(EXERCISE BRIEF): Print every line below without adding or leaving out a single word.

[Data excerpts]
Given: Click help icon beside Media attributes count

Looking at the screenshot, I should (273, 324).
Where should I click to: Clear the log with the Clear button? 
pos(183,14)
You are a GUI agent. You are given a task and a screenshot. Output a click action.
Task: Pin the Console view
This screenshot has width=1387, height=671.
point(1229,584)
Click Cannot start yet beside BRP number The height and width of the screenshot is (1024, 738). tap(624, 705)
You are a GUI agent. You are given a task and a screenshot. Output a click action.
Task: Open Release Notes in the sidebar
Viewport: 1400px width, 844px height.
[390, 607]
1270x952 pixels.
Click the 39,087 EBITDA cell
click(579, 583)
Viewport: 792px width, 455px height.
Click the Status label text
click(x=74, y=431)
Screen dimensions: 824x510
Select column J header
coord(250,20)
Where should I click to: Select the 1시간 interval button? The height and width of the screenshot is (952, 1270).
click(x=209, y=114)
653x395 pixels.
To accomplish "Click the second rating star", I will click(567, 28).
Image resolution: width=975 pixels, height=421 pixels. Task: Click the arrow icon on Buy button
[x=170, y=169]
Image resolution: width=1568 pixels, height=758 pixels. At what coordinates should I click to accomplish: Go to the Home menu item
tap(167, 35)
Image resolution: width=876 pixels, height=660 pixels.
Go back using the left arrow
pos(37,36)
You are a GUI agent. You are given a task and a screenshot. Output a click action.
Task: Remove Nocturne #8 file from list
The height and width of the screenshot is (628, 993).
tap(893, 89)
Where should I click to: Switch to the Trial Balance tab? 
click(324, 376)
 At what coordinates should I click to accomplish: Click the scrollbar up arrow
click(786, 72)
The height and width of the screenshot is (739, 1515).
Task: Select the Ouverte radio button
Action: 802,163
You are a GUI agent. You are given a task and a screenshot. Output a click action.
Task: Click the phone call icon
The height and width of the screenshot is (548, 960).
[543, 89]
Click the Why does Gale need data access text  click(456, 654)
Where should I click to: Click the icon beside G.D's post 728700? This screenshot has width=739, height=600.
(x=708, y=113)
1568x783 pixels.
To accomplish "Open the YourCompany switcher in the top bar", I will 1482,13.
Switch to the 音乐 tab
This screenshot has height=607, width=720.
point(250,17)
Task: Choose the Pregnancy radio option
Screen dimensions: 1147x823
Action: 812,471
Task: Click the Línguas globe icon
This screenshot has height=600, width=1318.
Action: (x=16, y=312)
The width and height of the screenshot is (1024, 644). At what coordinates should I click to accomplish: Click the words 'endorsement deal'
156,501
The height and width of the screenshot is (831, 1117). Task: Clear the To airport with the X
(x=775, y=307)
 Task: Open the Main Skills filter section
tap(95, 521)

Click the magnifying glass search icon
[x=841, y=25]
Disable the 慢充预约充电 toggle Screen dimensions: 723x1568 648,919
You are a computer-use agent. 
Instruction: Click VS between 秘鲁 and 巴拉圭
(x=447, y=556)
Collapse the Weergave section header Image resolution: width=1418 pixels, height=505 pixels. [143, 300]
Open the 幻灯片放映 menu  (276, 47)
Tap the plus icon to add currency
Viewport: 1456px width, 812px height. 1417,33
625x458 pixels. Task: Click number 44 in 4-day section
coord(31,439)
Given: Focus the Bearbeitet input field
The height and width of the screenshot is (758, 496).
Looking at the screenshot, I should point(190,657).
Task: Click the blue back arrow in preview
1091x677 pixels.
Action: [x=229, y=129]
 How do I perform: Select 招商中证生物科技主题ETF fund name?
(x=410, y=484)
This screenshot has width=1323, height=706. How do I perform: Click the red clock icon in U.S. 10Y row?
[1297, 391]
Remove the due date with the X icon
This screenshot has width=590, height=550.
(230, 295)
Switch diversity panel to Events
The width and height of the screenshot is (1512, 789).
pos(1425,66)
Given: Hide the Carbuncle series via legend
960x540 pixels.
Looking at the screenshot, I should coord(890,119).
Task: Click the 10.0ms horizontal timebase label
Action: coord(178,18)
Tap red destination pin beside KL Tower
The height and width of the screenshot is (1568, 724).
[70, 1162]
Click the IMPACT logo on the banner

(OUTPUT OF THE EXERCISE):
Given: Click help icon beside Media attributes count

Looking at the screenshot, I should (273, 324).
Where should I click to: Clear the log with the Clear button? 
pos(183,14)
You are a GUI agent. You are given a task and a screenshot. Output a click action.
Task: Pin the Console view
This screenshot has width=1387, height=671.
point(1229,584)
Click Cannot start yet beside BRP number The height and width of the screenshot is (1024, 738). tap(624, 705)
You are a GUI agent. You are given a task and a screenshot. Output a click action.
Task: Open Release Notes in the sidebar
Viewport: 1400px width, 844px height.
[390, 607]
1270x952 pixels.
Click the 39,087 EBITDA cell
click(579, 583)
Viewport: 792px width, 455px height.
Click the Status label text
click(x=74, y=431)
Screen dimensions: 824x510
Select column J header
coord(250,20)
Where should I click to: Select the 1시간 interval button? The height and width of the screenshot is (952, 1270).
click(x=209, y=114)
653x395 pixels.
To accomplish "Click the second rating star", I will click(567, 28).
Image resolution: width=975 pixels, height=421 pixels. Task: Click the arrow icon on Buy button
[x=170, y=169]
Image resolution: width=1568 pixels, height=758 pixels. At what coordinates should I click to accomplish: Go to the Home menu item
tap(167, 35)
Image resolution: width=876 pixels, height=660 pixels.
Go back using the left arrow
pos(37,36)
You are a GUI agent. You are given a task and a screenshot. Output a click action.
Task: Remove Nocturne #8 file from list
The height and width of the screenshot is (628, 993).
tap(893, 89)
Where should I click to: Switch to the Trial Balance tab? 
click(324, 376)
 At what coordinates should I click to accomplish: Click the scrollbar up arrow
click(786, 72)
The height and width of the screenshot is (739, 1515).
Task: Select the Ouverte radio button
Action: 802,163
You are a GUI agent. You are given a task and a screenshot. Output a click action.
Task: Click the phone call icon
The height and width of the screenshot is (548, 960).
[543, 89]
Click the Why does Gale need data access text  click(456, 654)
Where should I click to: Click the icon beside G.D's post 728700? This screenshot has width=739, height=600.
(x=708, y=113)
1568x783 pixels.
To accomplish "Open the YourCompany switcher in the top bar", I will 1482,13.
Switch to the 音乐 tab
This screenshot has height=607, width=720.
point(250,17)
Task: Choose the Pregnancy radio option
Screen dimensions: 1147x823
Action: 812,471
Task: Click the Línguas globe icon
This screenshot has height=600, width=1318.
Action: (x=16, y=312)
The width and height of the screenshot is (1024, 644). At what coordinates should I click to accomplish: Click the words 'endorsement deal'
156,501
The height and width of the screenshot is (831, 1117). Task: Clear the To airport with the X
(x=775, y=307)
 Task: Open the Main Skills filter section
tap(95, 521)

Click the magnifying glass search icon
[x=841, y=25]
Disable the 慢充预约充电 toggle Screen dimensions: 723x1568 648,919
You are a computer-use agent. 
Instruction: Click VS between 秘鲁 and 巴拉圭
(x=447, y=556)
Collapse the Weergave section header Image resolution: width=1418 pixels, height=505 pixels. [143, 300]
Open the 幻灯片放映 menu  (276, 47)
Tap the plus icon to add currency
Viewport: 1456px width, 812px height. 1417,33
625x458 pixels. Task: Click number 44 in 4-day section
coord(31,439)
Given: Focus the Bearbeitet input field
The height and width of the screenshot is (758, 496).
Looking at the screenshot, I should point(190,657).
Task: Click the blue back arrow in preview
1091x677 pixels.
Action: [x=229, y=129]
 How do I perform: Select 招商中证生物科技主题ETF fund name?
(x=410, y=484)
This screenshot has width=1323, height=706. How do I perform: Click the red clock icon in U.S. 10Y row?
[1297, 391]
Remove the due date with the X icon
This screenshot has width=590, height=550.
(230, 295)
Switch diversity panel to Events
The width and height of the screenshot is (1512, 789).
pos(1425,66)
Given: Hide the Carbuncle series via legend
960x540 pixels.
Looking at the screenshot, I should coord(890,119).
Task: Click the 10.0ms horizontal timebase label
Action: coord(178,18)
Tap red destination pin beside KL Tower
The height and width of the screenshot is (1568, 724).
[70, 1162]
Click the IMPACT logo on the banner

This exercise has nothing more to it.